**About this exercise**: Could you print the data that follows exactly as given?
####################
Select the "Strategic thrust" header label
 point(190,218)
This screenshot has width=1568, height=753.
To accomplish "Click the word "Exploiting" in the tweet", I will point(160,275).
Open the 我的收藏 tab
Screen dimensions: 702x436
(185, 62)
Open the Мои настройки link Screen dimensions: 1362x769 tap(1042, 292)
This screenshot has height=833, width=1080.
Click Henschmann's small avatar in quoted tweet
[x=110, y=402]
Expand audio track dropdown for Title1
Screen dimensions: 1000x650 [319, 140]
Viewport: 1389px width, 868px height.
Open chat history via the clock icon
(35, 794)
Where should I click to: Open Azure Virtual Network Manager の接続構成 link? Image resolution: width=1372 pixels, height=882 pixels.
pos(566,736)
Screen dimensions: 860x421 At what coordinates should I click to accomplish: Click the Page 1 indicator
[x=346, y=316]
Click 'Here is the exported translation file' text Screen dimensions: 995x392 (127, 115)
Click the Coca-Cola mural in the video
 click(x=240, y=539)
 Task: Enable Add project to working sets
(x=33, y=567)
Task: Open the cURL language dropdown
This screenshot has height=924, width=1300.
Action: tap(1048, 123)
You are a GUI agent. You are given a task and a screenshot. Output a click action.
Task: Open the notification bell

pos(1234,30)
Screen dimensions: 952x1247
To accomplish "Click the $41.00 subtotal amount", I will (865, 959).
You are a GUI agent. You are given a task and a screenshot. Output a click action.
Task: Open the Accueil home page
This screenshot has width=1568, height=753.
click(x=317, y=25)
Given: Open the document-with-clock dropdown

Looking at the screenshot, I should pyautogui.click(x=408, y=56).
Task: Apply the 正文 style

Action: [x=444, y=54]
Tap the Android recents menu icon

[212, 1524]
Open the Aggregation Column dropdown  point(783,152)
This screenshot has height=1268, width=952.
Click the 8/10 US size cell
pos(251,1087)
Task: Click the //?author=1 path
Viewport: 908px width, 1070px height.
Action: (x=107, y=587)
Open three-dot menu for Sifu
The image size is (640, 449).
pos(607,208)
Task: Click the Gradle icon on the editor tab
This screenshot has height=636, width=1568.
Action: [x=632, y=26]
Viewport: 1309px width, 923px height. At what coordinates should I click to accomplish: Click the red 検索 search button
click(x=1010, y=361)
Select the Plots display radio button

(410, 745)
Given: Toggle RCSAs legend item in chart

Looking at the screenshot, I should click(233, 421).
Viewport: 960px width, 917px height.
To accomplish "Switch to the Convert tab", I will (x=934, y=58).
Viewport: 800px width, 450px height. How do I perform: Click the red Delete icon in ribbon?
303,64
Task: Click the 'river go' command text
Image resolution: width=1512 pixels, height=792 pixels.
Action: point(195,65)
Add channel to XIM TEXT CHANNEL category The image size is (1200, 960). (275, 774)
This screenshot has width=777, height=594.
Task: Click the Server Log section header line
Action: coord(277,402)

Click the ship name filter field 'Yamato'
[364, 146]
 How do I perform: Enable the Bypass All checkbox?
####################
**Solution to the problem**:
Select the "Strategic thrust" header label
 point(190,218)
This screenshot has width=1568, height=753.
To accomplish "Click the word "Exploiting" in the tweet", I will point(160,275).
Open the 我的收藏 tab
Screen dimensions: 702x436
(185, 62)
Open the Мои настройки link Screen dimensions: 1362x769 tap(1042, 292)
This screenshot has height=833, width=1080.
Click Henschmann's small avatar in quoted tweet
[x=110, y=402]
Expand audio track dropdown for Title1
Screen dimensions: 1000x650 [319, 140]
Viewport: 1389px width, 868px height.
Open chat history via the clock icon
(35, 794)
Where should I click to: Open Azure Virtual Network Manager の接続構成 link? Image resolution: width=1372 pixels, height=882 pixels.
pos(566,736)
Screen dimensions: 860x421 At what coordinates should I click to accomplish: Click the Page 1 indicator
[x=346, y=316]
Click 'Here is the exported translation file' text Screen dimensions: 995x392 (127, 115)
Click the Coca-Cola mural in the video
 click(x=240, y=539)
 Task: Enable Add project to working sets
(x=33, y=567)
Task: Open the cURL language dropdown
This screenshot has height=924, width=1300.
Action: tap(1048, 123)
You are a GUI agent. You are given a task and a screenshot. Output a click action.
Task: Open the notification bell

pos(1234,30)
Screen dimensions: 952x1247
To accomplish "Click the $41.00 subtotal amount", I will (865, 959).
You are a GUI agent. You are given a task and a screenshot. Output a click action.
Task: Open the Accueil home page
This screenshot has width=1568, height=753.
click(x=317, y=25)
Given: Open the document-with-clock dropdown

Looking at the screenshot, I should pyautogui.click(x=408, y=56).
Task: Apply the 正文 style

Action: [x=444, y=54]
Tap the Android recents menu icon

[212, 1524]
Open the Aggregation Column dropdown  point(783,152)
This screenshot has height=1268, width=952.
Click the 8/10 US size cell
pos(251,1087)
Task: Click the //?author=1 path
Viewport: 908px width, 1070px height.
Action: (x=107, y=587)
Open three-dot menu for Sifu
The image size is (640, 449).
pos(607,208)
Task: Click the Gradle icon on the editor tab
This screenshot has height=636, width=1568.
Action: [x=632, y=26]
Viewport: 1309px width, 923px height. At what coordinates should I click to accomplish: Click the red 検索 search button
click(x=1010, y=361)
Select the Plots display radio button

(410, 745)
Given: Toggle RCSAs legend item in chart

Looking at the screenshot, I should click(233, 421).
Viewport: 960px width, 917px height.
To accomplish "Switch to the Convert tab", I will (x=934, y=58).
Viewport: 800px width, 450px height. How do I perform: Click the red Delete icon in ribbon?
303,64
Task: Click the 'river go' command text
Image resolution: width=1512 pixels, height=792 pixels.
Action: point(195,65)
Add channel to XIM TEXT CHANNEL category The image size is (1200, 960). (275, 774)
This screenshot has width=777, height=594.
Task: Click the Server Log section header line
Action: coord(277,402)

Click the ship name filter field 'Yamato'
[364, 146]
 How do I perform: Enable the Bypass All checkbox?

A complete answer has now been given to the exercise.